With the rise of telemedicine in recent years, particularly after the beginning of the SARS-CoV2 pandemic, never has it been so important to develop simple assessment methods that do not require high costs or specialized equipment, particularly in developing countries where access to specialized medicine is limited. In addition, telemedicine programs in Parkinson’s disease are a growing field and gait measurement demands many challenges to evaluate patients in rural regions and developing countries in order to ensure quality evaluation.
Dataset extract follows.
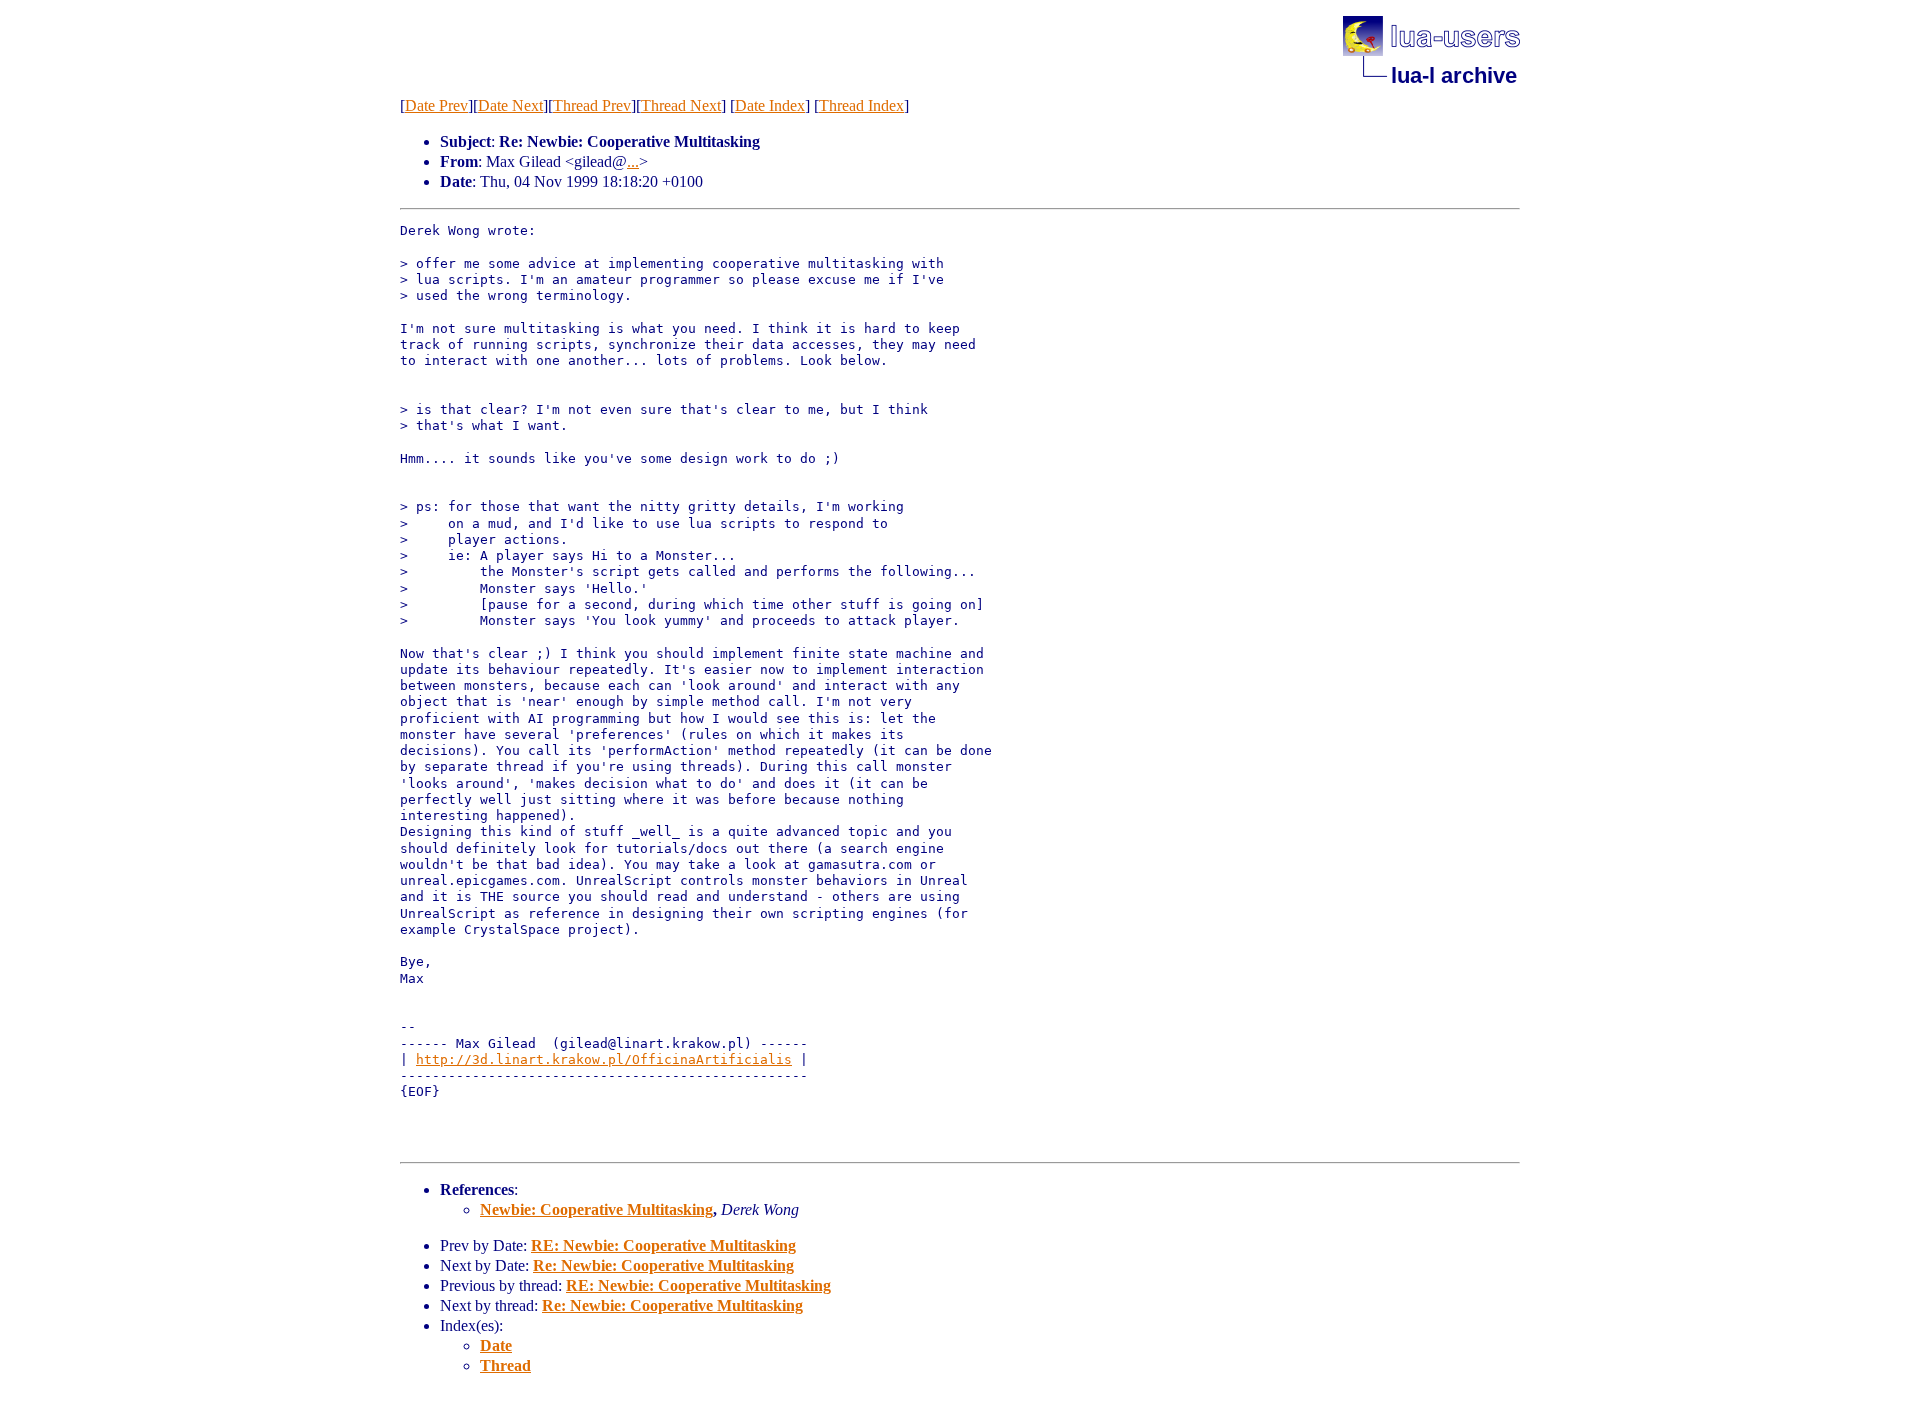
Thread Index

Remote monitoring with synchronous and asynchronous assessments included the use of specialized devices and recorded and uploaded videos, for motor evaluation such as bradykinesia, gait, and falls (Shalash et al., 2021).

In this work, our aim is to study the causal relationship between gait features from upper and lower extremities and assess the performance of a machine learning model to classify people with PD from healthy subjects using data from a portable low-cost device (Depth Camera) called Kinect^®eMotion system in order to support diagnosis and follow-up to patients with PD in remote areas.

Materials and Methods

Design and Participants

The dataset was extracted from a single-center study carried out between June and December 2016, by the Neurology Service at the Fundación Valle del Lili academic Hospital in Cali—Colombia (Muñoz Ospina et al., 2019). We included spatiotemporal gait data from 30 patients with PD and 30 healthy age-matched controls. Each patient was evaluated by a movement disorder specialist and met the criteria from the UK Parkinson’s Disease Society Brain Bank diagnostic criteria. No participants had major features that affected their gait (major orthopedic surgeries, osteoarthritis, other neuromuscular disorders, or walking aids) All participants with PD were treated with dopaminergic agonists and were evaluated in the “on” state. Institutional review board approval was obtained prior to starting the study and all participants provided written informed consent before participation.

Gait data were obtained from previous studies using an RGB-D camera (Kinect^®eMotion) coupled with a signal processing software. Subjects underwent a single gait evaluation session during which each subject was asked to walk at their preferred speed during three consecutive walking trials. The measurements were made in a corridor 4 m long and 1.5 m wide free of interference. The distance allowed for Kinect^® to record a minimum of one full gait cycle per limb. Figure 1 shows the setup during a measurement campaign in a rural area in the southwest of the country.

FIGURE 1

Figure 1. RGB-D camera setup and gait evaluation zone.

As indicated in previous studies we used wavelet techniques to extract gait phases and generate several spatio/temporal variables (see Table 1). These variables were obtained based on a wavelet decomposition using a Daubechies wavelet (Db8; Jaggy Castaño-Pino et al., 2019).

TABLE 1

Table 1. Gait variables definition.

Preprocessing Features

As we aimed to study arms and legs variables (one dataset for each set of features), the integration of all the data was made using a unique ID for each patient and the result was a dataset of 620 records and 28 features. The join presented 96 records without values that were excluded during the study. After the filtering process, the dataset had a shape of 554 × 28; 37% of the dataset corresponded to healthy controls and 63% to PD patients.

Two datasets were generated with the same shape for further analysis: one with normalized information because this is a prerequisite for some machine learning algorithms and the other set of information without normalizing technique. For normalization we used the open library ClusterSim (Walesiak and Dudek, 2020) which uses the following formula: $\frac{(x - m e a n)}{\sqrt{(s u m {(x - m e a n)}^{2}}}$ .

Exploratory Analysis

The data exploration included an evaluation between gait variables using a correlation matrix; three thresholds (0.35, 0.4, and 0.9) were selected randomly from a range of 0–1. Each value was analyzed, the correlations higher than the threshold 0.9 did not show similarity in the variables related to arms and legs. Using the value of 0.4 the features presented a similarity; the highest similarities between upper and lower extremities were obtained using 0.35 as the correlation threshold. Scatter plots were created using the correlation matrix. Backward and forward feature selection models were applied using R and Python to determine the most important variables for further analysis, especially to perform a partial correlation analysis with different sets of features. The significance level selected was 5% for all the variables in the backward feature selection process.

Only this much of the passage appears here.